When my kids were young one of my favorite things was catching them serving, helping or showing affection to each other. When I came into their room in the morning to discover that Jesse had climbed onto the top bunk to share it with Joey; overheard Josh offer to carry something “heavy” for his sister; watched Jaime rock a newborn sibling to sleep; or noticed Jake climbing onto a sibling’s lap just for hugs, my heart melted. But when the arguing, selfishness, tattling or blaming escalated, I sighed with discouragement and sometimes fussed back to make it stop.

In recent years much has been written and taught about “gospel centered parenting.” Any time the gospel is used and applied in relationships God is honored and love abounds! If we’re not careful, parenting with the gospel in view can be perceived as allowing our kids to get away with wrongdoing because “extending grace” is confused with tolerance of sin. Biblical patience presupposes offense and then responds with Christlike forbearance and compassionate correction.

Allowing our kids to hurt, hit, push, speak harshly to and otherwise treat their siblings unkindly with mere lip service to correction is, in Benny’s and my opinion, a misunderstanding of the gospel. After all, the gospel is the good news that Jesus lived a sinless life, then was killed by the sins we and our kids committed (and are still committing) so we could be forgiven and be declared not guilty by a holy God. All we have to do is look at the cross to see the seriousness of sin.

Yet the answer to our kids’ sibling tension isn’t to sin back. Reacting to our kids’ inappropriate attitudes and behavior by either minimizing it or responding in kind isn’t gospel-centered. Jillian’s angry reaction to David and Stephen is easily understandable to anyone who has had more than one child. And sometimes it temporarily works! Her anger stopped the bickering. But yelling at them for yelling at each other simply teaches kids that it’s okay for Dad and Mom to treat them unkindly when they treat each other unkindly.

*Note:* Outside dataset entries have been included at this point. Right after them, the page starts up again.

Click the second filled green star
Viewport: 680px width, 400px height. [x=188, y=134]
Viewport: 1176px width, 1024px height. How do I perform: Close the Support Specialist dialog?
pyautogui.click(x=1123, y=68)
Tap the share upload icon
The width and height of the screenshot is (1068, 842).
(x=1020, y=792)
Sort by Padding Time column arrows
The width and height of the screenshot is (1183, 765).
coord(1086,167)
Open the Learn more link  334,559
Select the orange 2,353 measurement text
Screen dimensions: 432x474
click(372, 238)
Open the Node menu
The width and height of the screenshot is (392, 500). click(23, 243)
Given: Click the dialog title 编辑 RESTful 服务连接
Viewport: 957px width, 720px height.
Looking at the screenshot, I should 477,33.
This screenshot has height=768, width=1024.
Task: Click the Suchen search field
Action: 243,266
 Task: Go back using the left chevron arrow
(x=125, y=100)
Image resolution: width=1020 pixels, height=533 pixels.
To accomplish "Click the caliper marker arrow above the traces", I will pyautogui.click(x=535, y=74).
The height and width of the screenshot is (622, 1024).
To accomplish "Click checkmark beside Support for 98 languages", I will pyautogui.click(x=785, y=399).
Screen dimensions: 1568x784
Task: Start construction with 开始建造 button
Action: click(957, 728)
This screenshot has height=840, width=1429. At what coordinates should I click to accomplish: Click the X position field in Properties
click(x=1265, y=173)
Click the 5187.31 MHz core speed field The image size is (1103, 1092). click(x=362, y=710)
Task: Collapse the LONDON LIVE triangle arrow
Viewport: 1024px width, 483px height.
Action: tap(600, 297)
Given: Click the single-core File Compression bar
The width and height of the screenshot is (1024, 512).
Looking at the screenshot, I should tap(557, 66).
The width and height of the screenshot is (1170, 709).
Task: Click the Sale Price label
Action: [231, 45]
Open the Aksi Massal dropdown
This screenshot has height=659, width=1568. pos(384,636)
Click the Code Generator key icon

Parents who understand the gospel know we are just like our kids. The gospel puts everyone on level ground, even children and their parents. We are all sinners in need of a Savior. The truth is this: we parents get angry, bicker, and don’t like it when our preferences aren’t esteemed. We get our feelings hurt when someone wrongly accuses us — and maybe even when their accusations are correct! We get mad when someone messes up our stuff or interrupts us when we want to be left alone. And when it feels like we’re being attacked we push back in our “adult” ways.

Once Jillian learns that her kids are mirroring her own battles with self she will be less tempted to be wearied and angered by their mean-spirited or selfish interactions. Our sameness with our kids breeds compassion and patience. Rather than reacting in self-righteous “how can you treat each other like this?!?!?!” anger when they fuss and fight, the gospel teaches us to remember that even Jesus Christ was tempted in every single way we and they are (Hebrews 4:15). Yes, as a boy He was tempted to be angry, mean and selfish toward His siblings.  If He is understanding and loving toward our kids, we can be, too.

We, like they, are in a daily war with self.

Grace and understanding aren’t permissively tolerant of wrong. In fact, Paul defines grace as the teacher that instructs us (and our kids) to “deny ungodliness…and to live sensibly, righteously and godly” lives (Titus 2:12). Parents who understand biblical grace are both patient with how similar we are to our kids and eager to apply grace as the tenacious teacher who tutors them to stop treating their siblings in ungodly ways.

How can we introduce our kids to that grace? That’s what this series is about. Whatever my kids or I share, know that it comes from decades of mistakes followed by more humility that we’ve been capable of expressing. Once again, the gospel shines. Just when we are too weak to do our own denying of ungodliness God is there to help us in our weakness and bring hope for change –in us and our kids.